Para entender algunas páginas del Evangelio,

a veces ayuda saber desde qué colina

se estaban mirando las cosas.

El evangelio de Mateo no nos dice dónde encerraron al Bautista. El texto griego nos lo dice de este modo: «Ὁ δὲ Ἰωάννης ἀκούσας ἐν τῷ δεσμωτηρίῳ τὰ ἔργα τοῦ Χριστοῦ»; que significa «entonces Juan, al oír / habiendo oído / cuando oyó en el lugar de las cadenas / en el lugar de los grilletes acciones /signos / hechos del Cristo / del Mesías /del Ungido».

 

Los evangelistas narran el arresto, el banquete, la danza y la decapitación (cfr. Mt 14, 3-11; Mc 6, 17-28), pero sin indicar el nombre del lugar. Ese detalle nos lo aporta el historiador judío Flavio Josefo, casi contemporáneo de los hechos. Él cuenta que Herodes Antipas hizo encadenar a Juan, lo envió preso a la fortaleza de Maqueronte, en la región de Perea, y allí fue ejecutado (Antigüedades judías 18, 5, 2).

 

Maqueronte se encontraba en la región de Perea. Cuando Herodes el Grande hizo testamento y repartió su reino, dejó precisamente esta Perea como una de las dos partes asignadas a su hijo Herodes Antipas. Las otras dos zonas del reino las confió a sus otros hijos: la parte más importante, Judea —donde está Jerusalén—, para Arquelao, y la franja del norte para Filipo. No hace falta ser experto en geopolítica para intuir que aquello no era un reparto de cromos, sino de poder muy real.

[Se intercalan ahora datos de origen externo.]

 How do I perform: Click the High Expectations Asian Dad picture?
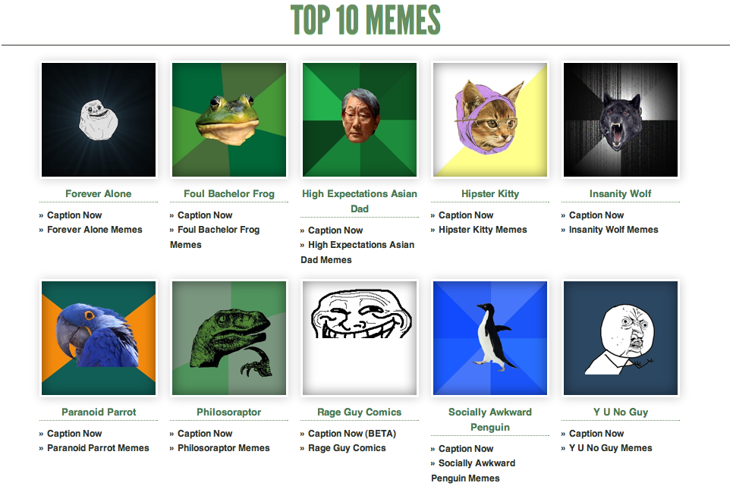360,120
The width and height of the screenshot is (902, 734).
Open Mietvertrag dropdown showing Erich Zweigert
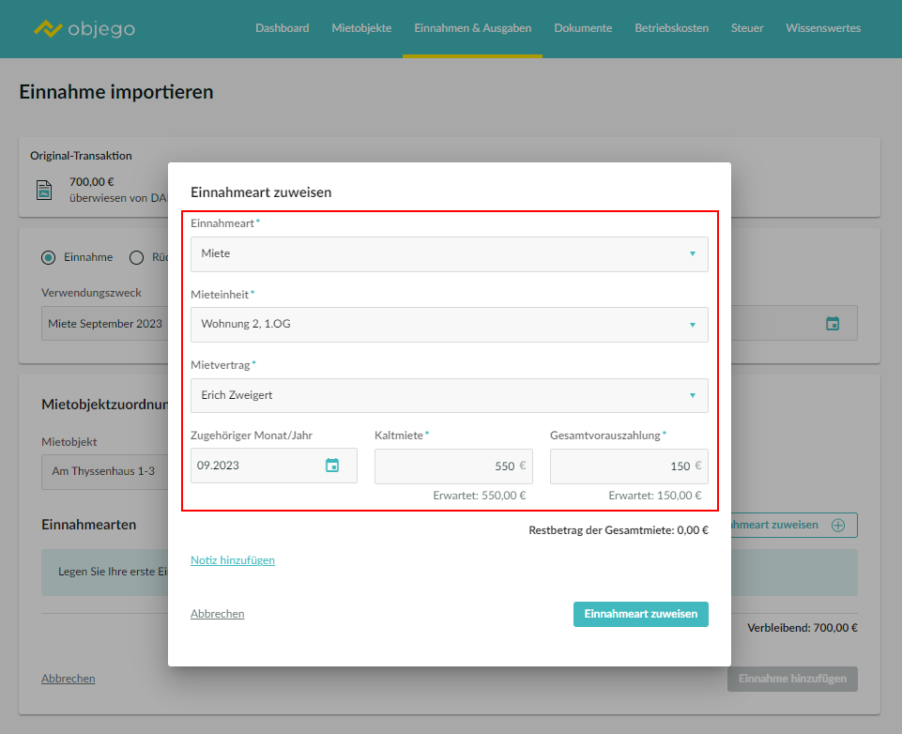tap(449, 395)
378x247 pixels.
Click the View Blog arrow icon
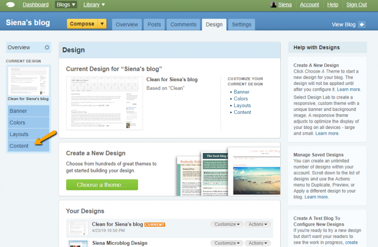click(362, 25)
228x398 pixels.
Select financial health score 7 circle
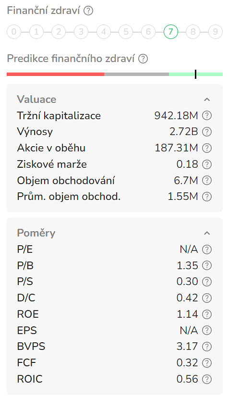(x=171, y=32)

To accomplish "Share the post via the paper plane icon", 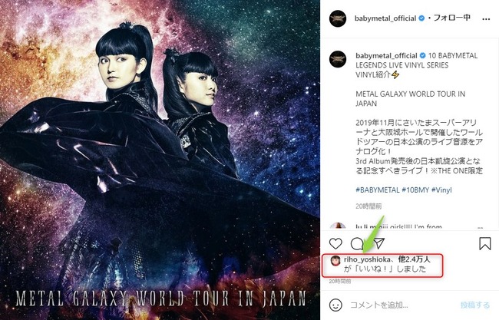I will pyautogui.click(x=378, y=243).
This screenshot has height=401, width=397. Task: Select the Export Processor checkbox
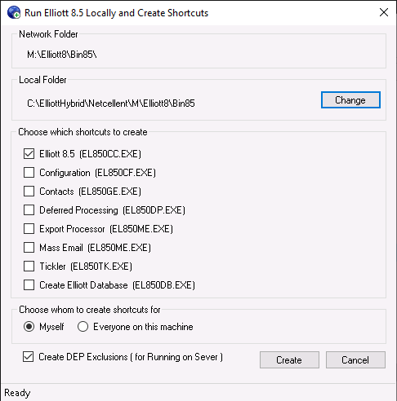click(29, 229)
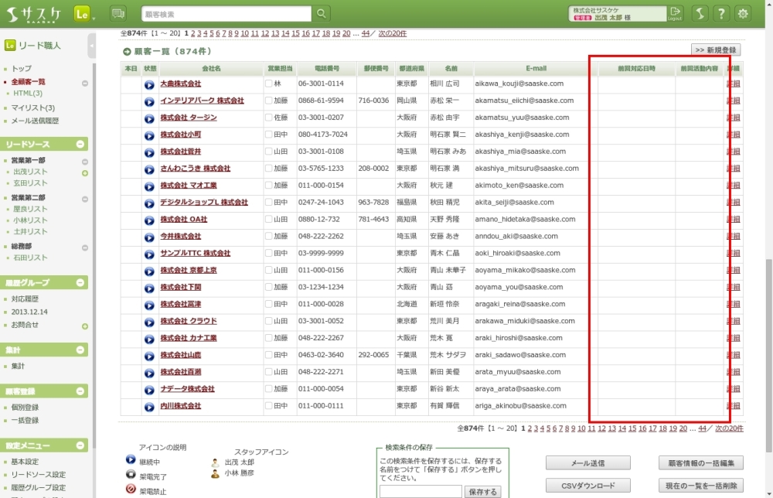This screenshot has height=498, width=773.
Task: Click status icon for 株式会社 OA社 row
Action: 149,220
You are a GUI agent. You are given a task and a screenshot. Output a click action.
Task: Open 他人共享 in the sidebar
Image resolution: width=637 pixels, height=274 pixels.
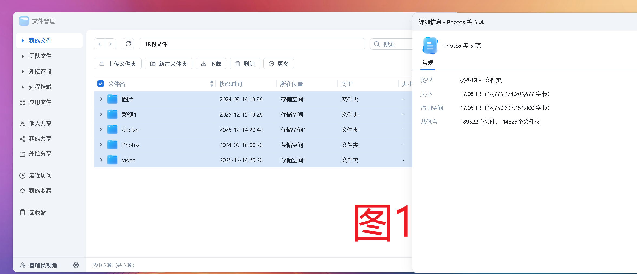click(40, 124)
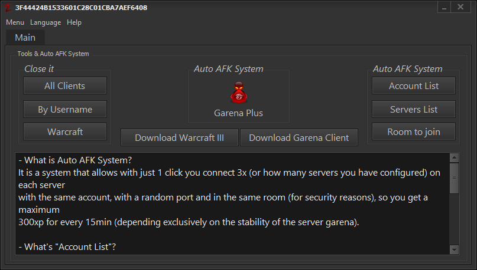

Maqueronte era algo así como

la centralita militar de Herodes:

si sonaba la alarma, sonaba allí primero.

Si imaginamos ahora una vista “desde satélite”, podemos hacernos una idea de por qué Maqueronte era tan importante. Era la única de las ocho fortalezas situada en la parte oriental del territorio, lo que le daba una importancia estratégica extraordinaria: desde allí se recibían los mensajes de las otras siete fortalezas y, a su vez, se reenviaban las señales a cada una de ellas: al Herodión, a la fortaleza de Alexandrium (Alexandreión), a Masada, a los complejos fortificados de Jericó… Era como la central de comunicaciones defensivas de todo el sistema.

 

La arqueología moderna, trabajando sobre la colina de Mukawir (en la actual Jordania), ha identificado allí los restos del gran palacio-fortaleza de Maqueronte: salas de banquete, patios porticados, estructuras defensivas… Es fácil imaginar, en uno de esos patios, el cumpleaños de Herodes, el baile de la hija de Herodías y la promesa imprudente que terminará en tragedia (cfr. Mt 14, 6-11; Mc 6, 21-28). Los evangelios no dan el nombre de la joven, pero de nuevo Josefo nos lo completa al presentarla como Salomé, hija de Herodías (Antigüedades judías 18, 5, 4). Biblia y historia, juntas, nos ayudan a dibujar mejor el escenario.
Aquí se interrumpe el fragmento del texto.